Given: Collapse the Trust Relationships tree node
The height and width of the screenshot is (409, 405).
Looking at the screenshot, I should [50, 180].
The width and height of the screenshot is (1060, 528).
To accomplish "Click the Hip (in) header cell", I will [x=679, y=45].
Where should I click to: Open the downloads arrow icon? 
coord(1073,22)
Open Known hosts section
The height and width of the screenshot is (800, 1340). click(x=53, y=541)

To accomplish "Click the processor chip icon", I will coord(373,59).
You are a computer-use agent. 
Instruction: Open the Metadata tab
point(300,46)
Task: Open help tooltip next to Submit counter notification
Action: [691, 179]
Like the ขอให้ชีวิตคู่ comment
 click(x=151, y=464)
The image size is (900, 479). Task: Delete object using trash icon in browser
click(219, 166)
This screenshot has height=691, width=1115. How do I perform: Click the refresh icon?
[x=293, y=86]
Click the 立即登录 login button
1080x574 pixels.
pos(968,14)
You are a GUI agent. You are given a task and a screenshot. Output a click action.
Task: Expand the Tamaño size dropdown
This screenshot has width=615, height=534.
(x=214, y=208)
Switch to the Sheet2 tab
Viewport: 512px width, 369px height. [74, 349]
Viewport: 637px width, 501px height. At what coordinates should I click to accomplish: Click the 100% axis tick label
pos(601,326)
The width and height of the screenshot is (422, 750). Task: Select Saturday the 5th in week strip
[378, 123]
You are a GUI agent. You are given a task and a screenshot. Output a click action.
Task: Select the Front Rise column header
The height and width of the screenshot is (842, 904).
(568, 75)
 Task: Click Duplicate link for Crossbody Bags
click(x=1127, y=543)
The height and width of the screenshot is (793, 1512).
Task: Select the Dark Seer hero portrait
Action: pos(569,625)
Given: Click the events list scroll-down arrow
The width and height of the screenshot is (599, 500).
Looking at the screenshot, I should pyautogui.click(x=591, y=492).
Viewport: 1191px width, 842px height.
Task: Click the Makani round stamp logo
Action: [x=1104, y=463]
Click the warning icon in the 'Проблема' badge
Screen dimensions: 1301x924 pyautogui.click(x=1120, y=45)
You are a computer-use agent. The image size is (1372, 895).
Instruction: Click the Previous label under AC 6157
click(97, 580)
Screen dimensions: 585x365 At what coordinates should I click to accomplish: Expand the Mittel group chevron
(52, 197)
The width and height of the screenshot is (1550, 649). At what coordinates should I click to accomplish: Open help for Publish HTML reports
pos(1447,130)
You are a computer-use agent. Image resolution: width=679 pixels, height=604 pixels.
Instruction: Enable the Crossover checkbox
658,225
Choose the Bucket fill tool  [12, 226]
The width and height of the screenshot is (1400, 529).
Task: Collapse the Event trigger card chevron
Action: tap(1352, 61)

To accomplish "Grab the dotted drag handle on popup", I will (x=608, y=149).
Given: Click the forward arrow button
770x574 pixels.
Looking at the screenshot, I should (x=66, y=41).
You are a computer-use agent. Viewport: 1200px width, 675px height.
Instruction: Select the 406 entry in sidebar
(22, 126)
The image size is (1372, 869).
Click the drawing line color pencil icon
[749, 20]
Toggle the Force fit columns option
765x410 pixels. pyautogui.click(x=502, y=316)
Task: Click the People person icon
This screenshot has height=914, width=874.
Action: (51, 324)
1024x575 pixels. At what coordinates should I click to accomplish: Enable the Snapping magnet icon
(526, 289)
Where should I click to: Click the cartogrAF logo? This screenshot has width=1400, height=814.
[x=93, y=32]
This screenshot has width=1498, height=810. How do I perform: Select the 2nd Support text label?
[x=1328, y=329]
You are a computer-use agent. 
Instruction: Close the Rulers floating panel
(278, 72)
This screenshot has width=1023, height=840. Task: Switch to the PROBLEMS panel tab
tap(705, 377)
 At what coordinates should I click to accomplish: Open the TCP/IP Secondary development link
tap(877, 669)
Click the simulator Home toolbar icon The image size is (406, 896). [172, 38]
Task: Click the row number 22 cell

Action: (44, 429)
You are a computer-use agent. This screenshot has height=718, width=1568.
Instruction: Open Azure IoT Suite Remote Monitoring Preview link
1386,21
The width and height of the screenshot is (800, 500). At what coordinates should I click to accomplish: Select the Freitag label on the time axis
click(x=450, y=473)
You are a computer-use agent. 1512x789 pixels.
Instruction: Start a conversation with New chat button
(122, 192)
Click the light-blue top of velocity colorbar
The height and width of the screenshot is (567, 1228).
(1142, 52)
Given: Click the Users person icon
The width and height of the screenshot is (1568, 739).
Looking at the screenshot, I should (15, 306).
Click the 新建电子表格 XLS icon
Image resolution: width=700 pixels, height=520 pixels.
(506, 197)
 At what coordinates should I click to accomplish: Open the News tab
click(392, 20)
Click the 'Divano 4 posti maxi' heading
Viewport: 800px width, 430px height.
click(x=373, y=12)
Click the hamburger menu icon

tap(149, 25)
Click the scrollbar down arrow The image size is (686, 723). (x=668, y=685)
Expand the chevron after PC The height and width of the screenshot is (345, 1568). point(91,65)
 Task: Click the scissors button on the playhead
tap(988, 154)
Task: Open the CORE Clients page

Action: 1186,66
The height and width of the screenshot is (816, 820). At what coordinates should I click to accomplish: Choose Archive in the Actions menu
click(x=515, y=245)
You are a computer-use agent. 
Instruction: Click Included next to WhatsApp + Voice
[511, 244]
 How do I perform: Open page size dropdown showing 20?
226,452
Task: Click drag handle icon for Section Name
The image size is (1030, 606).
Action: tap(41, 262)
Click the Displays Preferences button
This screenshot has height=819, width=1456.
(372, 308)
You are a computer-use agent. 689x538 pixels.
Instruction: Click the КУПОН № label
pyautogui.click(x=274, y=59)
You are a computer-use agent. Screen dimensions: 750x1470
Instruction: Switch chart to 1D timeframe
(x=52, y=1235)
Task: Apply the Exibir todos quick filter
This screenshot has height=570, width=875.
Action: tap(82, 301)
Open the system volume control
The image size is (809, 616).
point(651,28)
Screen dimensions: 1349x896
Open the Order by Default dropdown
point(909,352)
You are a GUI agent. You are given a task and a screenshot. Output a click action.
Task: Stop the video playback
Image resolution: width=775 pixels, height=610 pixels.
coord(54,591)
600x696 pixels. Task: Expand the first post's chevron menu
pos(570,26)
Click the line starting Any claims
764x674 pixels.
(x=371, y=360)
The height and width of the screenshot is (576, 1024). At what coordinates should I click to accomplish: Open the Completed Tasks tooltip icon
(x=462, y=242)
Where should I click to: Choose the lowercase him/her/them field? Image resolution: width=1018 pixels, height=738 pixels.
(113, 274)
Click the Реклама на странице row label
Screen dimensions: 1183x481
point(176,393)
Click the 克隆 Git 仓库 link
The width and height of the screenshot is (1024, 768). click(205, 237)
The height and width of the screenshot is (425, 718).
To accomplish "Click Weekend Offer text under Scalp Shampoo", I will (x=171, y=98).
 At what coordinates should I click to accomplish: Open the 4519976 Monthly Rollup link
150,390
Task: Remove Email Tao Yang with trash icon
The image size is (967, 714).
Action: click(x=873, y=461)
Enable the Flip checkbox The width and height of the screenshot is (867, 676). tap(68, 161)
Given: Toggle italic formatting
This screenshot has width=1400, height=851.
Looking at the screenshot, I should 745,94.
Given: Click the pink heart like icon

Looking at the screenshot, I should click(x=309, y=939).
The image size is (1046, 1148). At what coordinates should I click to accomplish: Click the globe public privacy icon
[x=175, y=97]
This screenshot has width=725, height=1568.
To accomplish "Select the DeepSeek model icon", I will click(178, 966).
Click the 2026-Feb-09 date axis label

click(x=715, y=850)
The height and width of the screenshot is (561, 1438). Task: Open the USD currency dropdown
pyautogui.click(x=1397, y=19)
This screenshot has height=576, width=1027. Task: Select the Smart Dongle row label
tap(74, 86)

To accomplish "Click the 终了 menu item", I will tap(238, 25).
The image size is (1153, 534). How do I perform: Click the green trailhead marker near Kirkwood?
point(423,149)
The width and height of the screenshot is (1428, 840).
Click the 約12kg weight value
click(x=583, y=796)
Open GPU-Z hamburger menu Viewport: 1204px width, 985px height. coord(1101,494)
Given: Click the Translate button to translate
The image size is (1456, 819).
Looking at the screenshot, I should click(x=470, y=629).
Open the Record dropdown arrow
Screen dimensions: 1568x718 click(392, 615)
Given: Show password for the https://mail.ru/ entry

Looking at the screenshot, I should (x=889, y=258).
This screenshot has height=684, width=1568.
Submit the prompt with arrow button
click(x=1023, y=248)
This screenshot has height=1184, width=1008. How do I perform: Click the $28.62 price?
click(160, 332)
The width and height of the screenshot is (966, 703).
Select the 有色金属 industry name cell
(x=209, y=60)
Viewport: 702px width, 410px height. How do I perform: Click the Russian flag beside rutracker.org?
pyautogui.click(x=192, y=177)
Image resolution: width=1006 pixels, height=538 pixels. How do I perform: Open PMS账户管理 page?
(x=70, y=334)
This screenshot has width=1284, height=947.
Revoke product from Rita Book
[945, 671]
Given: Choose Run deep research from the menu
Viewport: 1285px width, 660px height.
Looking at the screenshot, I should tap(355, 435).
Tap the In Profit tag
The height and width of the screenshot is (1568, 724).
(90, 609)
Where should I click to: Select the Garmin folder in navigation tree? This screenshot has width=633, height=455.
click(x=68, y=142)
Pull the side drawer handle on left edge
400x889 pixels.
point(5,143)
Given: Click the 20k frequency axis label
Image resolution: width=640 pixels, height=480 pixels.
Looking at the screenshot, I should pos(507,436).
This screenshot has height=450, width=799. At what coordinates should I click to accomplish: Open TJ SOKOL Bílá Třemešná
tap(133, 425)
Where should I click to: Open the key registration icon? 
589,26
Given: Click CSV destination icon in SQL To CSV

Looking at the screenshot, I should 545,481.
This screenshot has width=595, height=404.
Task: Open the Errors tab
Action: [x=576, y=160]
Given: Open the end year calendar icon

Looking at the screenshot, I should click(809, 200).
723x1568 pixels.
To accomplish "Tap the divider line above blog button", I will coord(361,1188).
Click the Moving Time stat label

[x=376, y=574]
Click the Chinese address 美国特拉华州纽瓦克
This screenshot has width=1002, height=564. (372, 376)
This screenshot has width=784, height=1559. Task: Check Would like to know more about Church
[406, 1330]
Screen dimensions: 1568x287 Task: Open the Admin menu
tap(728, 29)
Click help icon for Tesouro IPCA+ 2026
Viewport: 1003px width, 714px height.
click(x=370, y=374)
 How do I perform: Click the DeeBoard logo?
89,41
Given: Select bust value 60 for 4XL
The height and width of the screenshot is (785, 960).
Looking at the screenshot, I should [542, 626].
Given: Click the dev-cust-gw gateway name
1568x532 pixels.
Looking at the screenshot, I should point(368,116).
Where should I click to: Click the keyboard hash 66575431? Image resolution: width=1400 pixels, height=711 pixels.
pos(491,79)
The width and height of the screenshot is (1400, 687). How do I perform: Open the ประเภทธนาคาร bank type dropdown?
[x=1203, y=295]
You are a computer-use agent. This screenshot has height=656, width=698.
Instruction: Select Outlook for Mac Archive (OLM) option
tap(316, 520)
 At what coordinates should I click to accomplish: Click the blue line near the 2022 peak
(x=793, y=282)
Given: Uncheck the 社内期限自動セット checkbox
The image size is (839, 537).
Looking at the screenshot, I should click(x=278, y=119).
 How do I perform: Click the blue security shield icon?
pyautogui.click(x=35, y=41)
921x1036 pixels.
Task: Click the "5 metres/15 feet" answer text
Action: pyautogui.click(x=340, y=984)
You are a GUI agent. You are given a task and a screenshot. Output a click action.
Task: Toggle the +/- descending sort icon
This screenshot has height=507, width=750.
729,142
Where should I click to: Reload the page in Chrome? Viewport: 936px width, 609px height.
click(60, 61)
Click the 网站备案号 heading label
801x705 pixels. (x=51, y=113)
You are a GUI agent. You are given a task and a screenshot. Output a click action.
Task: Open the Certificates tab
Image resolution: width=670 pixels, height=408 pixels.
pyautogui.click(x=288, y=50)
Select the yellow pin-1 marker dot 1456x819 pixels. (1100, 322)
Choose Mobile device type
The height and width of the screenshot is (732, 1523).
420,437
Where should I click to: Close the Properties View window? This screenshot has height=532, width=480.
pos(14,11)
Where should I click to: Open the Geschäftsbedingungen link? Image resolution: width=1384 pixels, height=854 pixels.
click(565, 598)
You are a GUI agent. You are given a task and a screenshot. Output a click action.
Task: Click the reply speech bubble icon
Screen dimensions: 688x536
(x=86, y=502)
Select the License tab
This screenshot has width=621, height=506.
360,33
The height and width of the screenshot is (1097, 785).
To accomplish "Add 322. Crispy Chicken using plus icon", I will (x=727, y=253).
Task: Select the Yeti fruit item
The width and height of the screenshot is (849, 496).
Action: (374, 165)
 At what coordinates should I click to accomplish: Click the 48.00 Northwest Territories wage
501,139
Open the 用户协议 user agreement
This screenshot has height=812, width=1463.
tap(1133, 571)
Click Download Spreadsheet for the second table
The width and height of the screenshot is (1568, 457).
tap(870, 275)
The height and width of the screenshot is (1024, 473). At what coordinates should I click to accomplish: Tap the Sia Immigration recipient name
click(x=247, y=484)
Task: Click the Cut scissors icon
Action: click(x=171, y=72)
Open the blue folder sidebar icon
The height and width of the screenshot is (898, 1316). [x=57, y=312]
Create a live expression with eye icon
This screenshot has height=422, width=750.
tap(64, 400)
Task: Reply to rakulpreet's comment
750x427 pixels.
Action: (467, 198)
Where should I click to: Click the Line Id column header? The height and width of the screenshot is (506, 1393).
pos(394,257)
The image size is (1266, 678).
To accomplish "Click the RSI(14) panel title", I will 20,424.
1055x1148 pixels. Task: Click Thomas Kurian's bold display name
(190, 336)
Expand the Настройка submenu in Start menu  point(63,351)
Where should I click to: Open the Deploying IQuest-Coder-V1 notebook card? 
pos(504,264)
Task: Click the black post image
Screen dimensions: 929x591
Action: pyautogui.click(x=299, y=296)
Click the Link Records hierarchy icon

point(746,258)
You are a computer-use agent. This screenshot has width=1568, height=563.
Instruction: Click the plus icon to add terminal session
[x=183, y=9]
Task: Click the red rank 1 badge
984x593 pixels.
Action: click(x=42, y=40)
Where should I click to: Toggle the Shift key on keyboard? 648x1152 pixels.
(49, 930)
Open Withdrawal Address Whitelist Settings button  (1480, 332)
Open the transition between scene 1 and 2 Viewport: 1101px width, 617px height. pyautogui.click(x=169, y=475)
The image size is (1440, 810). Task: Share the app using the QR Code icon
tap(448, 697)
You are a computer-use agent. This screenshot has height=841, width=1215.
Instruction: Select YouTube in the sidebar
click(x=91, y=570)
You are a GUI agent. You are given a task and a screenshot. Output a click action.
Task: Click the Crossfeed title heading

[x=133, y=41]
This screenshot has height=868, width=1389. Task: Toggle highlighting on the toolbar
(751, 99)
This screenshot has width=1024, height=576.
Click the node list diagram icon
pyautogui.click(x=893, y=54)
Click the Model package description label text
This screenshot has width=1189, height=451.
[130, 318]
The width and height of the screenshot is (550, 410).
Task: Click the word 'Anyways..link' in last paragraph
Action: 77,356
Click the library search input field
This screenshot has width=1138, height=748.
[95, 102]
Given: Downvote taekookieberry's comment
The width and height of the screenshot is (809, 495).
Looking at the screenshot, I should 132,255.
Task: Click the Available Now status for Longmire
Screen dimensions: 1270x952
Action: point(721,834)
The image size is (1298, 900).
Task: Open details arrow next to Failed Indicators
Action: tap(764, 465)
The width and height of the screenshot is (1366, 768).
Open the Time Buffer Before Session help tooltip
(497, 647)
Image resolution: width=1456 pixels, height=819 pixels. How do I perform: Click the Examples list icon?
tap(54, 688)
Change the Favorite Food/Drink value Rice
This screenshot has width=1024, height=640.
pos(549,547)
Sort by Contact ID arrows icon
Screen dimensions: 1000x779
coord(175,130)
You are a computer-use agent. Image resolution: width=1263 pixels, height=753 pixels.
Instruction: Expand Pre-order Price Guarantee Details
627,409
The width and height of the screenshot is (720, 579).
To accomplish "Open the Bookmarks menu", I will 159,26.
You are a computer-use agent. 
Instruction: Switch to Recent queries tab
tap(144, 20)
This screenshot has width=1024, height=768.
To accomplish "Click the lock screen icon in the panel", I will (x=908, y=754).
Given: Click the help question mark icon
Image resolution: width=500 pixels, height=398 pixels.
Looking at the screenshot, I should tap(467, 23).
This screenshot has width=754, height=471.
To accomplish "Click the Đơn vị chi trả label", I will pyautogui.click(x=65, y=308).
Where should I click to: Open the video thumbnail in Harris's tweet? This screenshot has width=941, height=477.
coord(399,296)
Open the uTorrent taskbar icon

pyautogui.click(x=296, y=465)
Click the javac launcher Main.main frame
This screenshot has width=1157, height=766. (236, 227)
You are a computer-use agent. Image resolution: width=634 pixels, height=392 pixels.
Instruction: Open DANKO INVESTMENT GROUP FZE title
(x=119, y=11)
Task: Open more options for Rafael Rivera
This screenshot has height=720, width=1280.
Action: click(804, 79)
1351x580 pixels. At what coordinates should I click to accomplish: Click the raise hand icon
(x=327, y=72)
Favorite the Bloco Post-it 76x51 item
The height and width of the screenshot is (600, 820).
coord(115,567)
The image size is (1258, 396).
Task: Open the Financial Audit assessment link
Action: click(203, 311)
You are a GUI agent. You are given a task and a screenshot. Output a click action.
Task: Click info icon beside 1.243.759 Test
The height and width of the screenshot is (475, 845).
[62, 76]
=-=-=-=-=
Search the listing for the word "person", and copy every line in which it is found.

Task: Click the People person icon
Given: Click the Users person icon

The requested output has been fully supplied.